**Conjunto de tarefas**
1. No relato sobre a espera em frente ao café, em que língua o rapaz estava lendo Cem anos de solidão?
2. Copie, do relato sobre a espera em frente ao café, o trecho que se inicia nas palavras "(Dez horas depois, Pink" e se encerra em "No churrasco, domingo...".

**Texto fornecido**

----------

Enquanto esperava a Karen na frente do café – que eu não conhecia – sentei num banquinho. Do meu lado, um cara com um capacete, falando num celular – acho que ele trabalhava na obra em frente. Um sol de rachar. Sentei ali achando que não ia agüentar muito tempo. Mas fiquei com medo de entrar e a menina não me achar. Além disso o lugar tava completamente lotado, não tinha uma mesa. Então entre ficar em pé na sombra ou sentada no sol preferi ficar no sol, sentada. Do meu outro lado, um cara lendo um livro. Aí noto que o cara do meu lado é bonito. Ôpa. Ele vira mais um pouquinho. Ôpa! Ele é muito bonito. Ele é bonito pra caralho!! E ainda por cima tá lendo. Ponto para os meninos. O que ele tá lendo? Cem anos de solidão!!!! Em inglês, mas tá lendo. Mil vezes ôpa. Mil pontos para os meninos. Posso falar que eu já li em espanhol (mentira, li em português, mas posso falar só pra impressioná-lo). Posso falar sobre o realismo fantástico durante horas. Sobre Isabel Allende. E de como nós não temos esse tipo de literatura no Brasil, apesar desse universo nos ser muito familiar – minha família é o próprio realismo fantástico. Mas provavelmente não vou ter coragem. E ele tá olhando pra mim. Como assim? Ele toda hora pára de ler e olha pros lados. Na certa tá esperando a namorada, Carrie (ah, é. Essa voz em itálico é minha consciência. Ou melhor, meu Super Ego que me tolhe a todo momento, entidade preponderante em 99,99999% do tempo, a não ser nos raros momentos em é invadido pelo Id, uma espécie de Pink, coitado, que leva porrada do Superego - que no caso é o Cérebro - que é bem mais forte que o Id. De vez em quando o Pink consegue trancar o Cérebro no banheiro, ou o Cérebro desmaia de tanto trabalhar. Daí o Pink assume o controle, aperta meia dúzia de botão, pinta tudo de rosa com bolinhas amarelas e fica chupando pirulito laranja de molhar no saquinho (vocês tinham isso na infância? Um pirulito que vinha no saquinho?). O Cérebro acorda, vê a merda toda, arruma tudo e bota o Pink de castigo durante um mês. E o Ego? Meu Ego quase não existe. Ele é quase nulo frente esse Cartoon que é a minha torpe psique.). Mas então. O cara. Voltando. Toda hora o cara olha no relógio. Mas ele não pára de olhar pra mim. Toda hora pára de ler. Ah, eu tenho que puxar assunto. Tenho.


(Dez horas depois, Pink consegue entreter o Cérebro com um vazamento no sótão e quando ele vai olhar fica preso lá em cima...)


- Nossa, eu adoro esse livro...vc tá gostando? (ai, que papo mais nada a ver, caralho! Que merda! – Cérebro escapou).

Ele se vira pra mim: “a gente se conheceu!”.

Ôoooopa! Como? Em outra vida, só se for? Uma graça de rapaz como esse e eu não lembro que conheci?

- Ah é? ? ? ?

- No churrasco, domingo...

----------

**Dados de origem**

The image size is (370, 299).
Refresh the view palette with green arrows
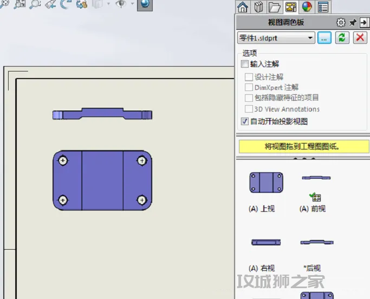tap(342, 37)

----------

**Gabarito**
1. Em inglês.

2.
(Dez horas depois, Pink consegue entreter o Cérebro com um vazamento no sótão e quando ele vai olhar fica preso lá em cima...)


- Nossa, eu adoro esse livro...vc tá gostando? (ai, que papo mais nada a ver, caralho! Que merda! – Cérebro escapou).

Ele se vira pra mim: “a gente se conheceu!”.

Ôoooopa! Como? Em outra vida, só se for? Uma graça de rapaz como esse e eu não lembro que conheci?

- Ah é? ? ? ?

- No churrasco, domingo...